Le 12 décembre, Léon XIV adressa une lettre à tous les cardinaux expliquant l'objet du consistoire . Le pape y énuméra quatre points en particulier :
• une relecture de l’exhortation apostolique Evangelii Gaudium ;
• une étude de la constitution apostolique Praedicate Evangelium, axée sur l’Église universelle et l’Église particulière ;
• le synode et la synodalité comme instruments de collaboration avec le pontife ;
• une « réflexion théologique, historique et pastorale approfondie » sur la liturgie, « pour préserver la saine tradition tout en ouvrant la voie à un progrès légitime », pour reprendre les termes de la constitution Sacrosanctum Concilium du Concile Vatican II sur la liturgie sacrée, comme le faisait Léon dans sa lettre.
Ces quatre thèmes sont particulièrement révélateurs de la trajectoire de Léon XIV.
Les deux premiers points concernent le texte programmatique du pape François et la constitution apostolique qui a conduit à la réforme de la Curie. D'une part, Léon XIV ne souhaite pas perdre l'élan missionnaire insufflé par le pape François, même si l'expression « Église tournée vers l'extérieur » n'a jamais été employée par lui. Le thème de la mission demeure néanmoins central.
Il est nécessaire d'harmoniser les réformes de l'ère François, car la structure de l'Église ne peut être uniquement missionnaire. Un centre est nécessaire, et cela est compris par ceux qui, comme le Pape, ont été supérieurs d'une communauté religieuse possédant des maisons dans le monde entier.
En outre, Léon XIV reformule l'idée de synodalité, la définissant comme une forme de collaboration avec le Pape, plaçant au centre l'idéal de communion qu'il a instauré au début de son pontificat.

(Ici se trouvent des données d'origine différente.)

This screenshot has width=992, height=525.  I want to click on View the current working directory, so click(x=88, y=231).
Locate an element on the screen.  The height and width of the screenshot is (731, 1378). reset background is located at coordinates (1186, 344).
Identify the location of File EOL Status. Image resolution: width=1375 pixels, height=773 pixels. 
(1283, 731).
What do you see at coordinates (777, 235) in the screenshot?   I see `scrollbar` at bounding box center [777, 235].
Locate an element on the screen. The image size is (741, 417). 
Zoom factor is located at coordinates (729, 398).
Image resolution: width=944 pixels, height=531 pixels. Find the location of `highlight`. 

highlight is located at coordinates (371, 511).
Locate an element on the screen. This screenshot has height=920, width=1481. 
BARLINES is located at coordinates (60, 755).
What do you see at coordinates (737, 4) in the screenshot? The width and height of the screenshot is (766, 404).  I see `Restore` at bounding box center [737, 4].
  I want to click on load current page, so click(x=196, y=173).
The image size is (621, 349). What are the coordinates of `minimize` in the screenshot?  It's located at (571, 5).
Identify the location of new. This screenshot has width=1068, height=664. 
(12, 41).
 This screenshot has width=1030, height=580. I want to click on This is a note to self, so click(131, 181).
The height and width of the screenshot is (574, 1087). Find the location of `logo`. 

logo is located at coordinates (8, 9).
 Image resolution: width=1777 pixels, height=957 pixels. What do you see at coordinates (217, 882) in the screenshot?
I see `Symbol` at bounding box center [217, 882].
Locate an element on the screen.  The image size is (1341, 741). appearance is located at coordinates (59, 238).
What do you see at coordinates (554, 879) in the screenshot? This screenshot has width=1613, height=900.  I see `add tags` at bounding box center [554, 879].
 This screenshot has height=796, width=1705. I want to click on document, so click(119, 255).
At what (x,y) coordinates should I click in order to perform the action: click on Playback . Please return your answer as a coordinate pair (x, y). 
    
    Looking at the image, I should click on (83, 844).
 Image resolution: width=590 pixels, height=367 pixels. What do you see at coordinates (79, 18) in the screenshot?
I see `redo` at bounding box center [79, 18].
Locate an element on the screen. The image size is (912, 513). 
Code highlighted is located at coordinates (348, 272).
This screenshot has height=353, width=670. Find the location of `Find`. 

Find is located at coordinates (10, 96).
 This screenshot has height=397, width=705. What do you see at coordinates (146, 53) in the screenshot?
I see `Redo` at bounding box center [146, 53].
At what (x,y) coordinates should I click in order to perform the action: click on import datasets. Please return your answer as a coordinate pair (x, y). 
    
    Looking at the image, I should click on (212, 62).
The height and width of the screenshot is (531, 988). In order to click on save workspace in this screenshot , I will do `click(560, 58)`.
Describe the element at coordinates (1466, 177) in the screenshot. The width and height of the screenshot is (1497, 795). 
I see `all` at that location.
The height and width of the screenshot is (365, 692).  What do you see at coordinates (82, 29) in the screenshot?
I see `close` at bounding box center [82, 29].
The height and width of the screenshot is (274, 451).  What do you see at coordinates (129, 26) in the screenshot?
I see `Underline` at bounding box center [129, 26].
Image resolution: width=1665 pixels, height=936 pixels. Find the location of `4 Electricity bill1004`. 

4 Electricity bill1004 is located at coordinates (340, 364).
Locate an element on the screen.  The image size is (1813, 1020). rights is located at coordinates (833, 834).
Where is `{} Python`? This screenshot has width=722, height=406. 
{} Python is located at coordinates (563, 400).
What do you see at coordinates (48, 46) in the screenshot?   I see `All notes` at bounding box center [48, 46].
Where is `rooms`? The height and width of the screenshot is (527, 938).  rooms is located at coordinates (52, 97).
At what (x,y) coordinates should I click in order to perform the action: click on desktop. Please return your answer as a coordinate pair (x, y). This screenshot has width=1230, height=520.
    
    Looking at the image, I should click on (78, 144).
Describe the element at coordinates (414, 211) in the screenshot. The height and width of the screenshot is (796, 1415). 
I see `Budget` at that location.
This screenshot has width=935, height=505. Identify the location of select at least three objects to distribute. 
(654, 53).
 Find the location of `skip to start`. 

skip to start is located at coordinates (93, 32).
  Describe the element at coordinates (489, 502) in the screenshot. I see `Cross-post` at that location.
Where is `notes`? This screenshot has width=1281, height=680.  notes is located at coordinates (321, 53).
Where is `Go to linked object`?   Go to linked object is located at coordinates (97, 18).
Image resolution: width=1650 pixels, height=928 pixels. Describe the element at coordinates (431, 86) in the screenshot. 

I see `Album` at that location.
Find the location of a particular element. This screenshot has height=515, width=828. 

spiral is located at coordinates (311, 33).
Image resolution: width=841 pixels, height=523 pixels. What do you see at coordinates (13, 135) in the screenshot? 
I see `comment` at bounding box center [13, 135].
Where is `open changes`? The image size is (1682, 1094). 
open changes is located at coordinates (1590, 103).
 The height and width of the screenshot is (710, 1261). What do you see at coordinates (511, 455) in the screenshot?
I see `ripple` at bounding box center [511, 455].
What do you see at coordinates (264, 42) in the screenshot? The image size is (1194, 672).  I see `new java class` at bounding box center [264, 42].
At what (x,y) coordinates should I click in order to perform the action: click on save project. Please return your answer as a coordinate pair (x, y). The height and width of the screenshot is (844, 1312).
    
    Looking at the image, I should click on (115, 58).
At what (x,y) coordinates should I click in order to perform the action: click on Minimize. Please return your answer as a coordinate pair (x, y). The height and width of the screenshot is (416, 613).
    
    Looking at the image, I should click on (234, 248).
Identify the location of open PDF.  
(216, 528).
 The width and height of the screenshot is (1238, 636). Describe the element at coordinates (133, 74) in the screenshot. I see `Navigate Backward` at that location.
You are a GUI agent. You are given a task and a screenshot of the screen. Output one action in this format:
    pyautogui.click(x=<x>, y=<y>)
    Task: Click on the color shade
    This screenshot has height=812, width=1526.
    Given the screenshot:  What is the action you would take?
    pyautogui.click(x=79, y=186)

Cette communion se réalise aussi par une paix théologique sur des questions telles que la liturgie. C’était l’objectif de Benoît XVI, qui avait libéralisé l’usage du rite ancien dans le but précis de favoriser la communion et d’éliminer les courants extrémistes, notamment ceux qui considéraient la liturgie comme un instrument de contestation de l’ensemble du concile Vatican II.
Léon XIV revient au Concile, mais il semble pleinement engagé à réaliser la pax theologica, ce qui n'intéressait pas le pape François, qui avait restreint l'usage de l'ancien rite, qualifiant de rétrogrades tous ceux qui s'en approchaient.
L'approche de Léon XIV sera probablement modérée.
Pas à pas, il a recentré tous les symboles de son pontificat, sans jamais renier François ; bien au contraire, il l'a cité plus que quiconque dans ses discours, allocutions et homélies. Il est peu probable que la réforme de la Curie souhaitée par le pape François subisse des revirements majeurs : ce serait complexe. Mais Léon XIV a déjà manifesté sa volonté d'apporter des ajustements et compte sur les cardinaux pour aborder la réforme dans son ensemble.
Le fait qu'il s'appuie sur les cardinaux témoigne également de son approche synodale. Le pape François avait placé l'Église dans un état de synode permanent, mais un petit conseil de cardinaux a ensuite été convoqué pour gouverner avec lui ; cet organe, jamais institutionnalisé, servait de lieu de consultation et dépassait le cadre du collège des cardinaux.
Le pape François a également apprécié les occasions spéciales, comme les rencontres avec les jésuites dans chaque pays qu'il a visité. Il ne s'agissait pas pour lui de favoritisme envers certains groupes religieux. Tous étaient égaux, mais certains l'étaient plus que d'autres.
Invoquant la synodalité, Léon XIV appelle également à une plus grande participation de tous. Il le fait selon un concept de responsabilité partagée, que le pape a défini comme le « chemin de la paix » dans son homélie du matin de Noël.
Les portes saintes commencent à se fermer ; l’Année sainte proclamée par le pape François touche à sa fin. Mais elles s’ouvrent sur un nouveau pontificat, dont les contours restent à définir : celui de Léon XIV.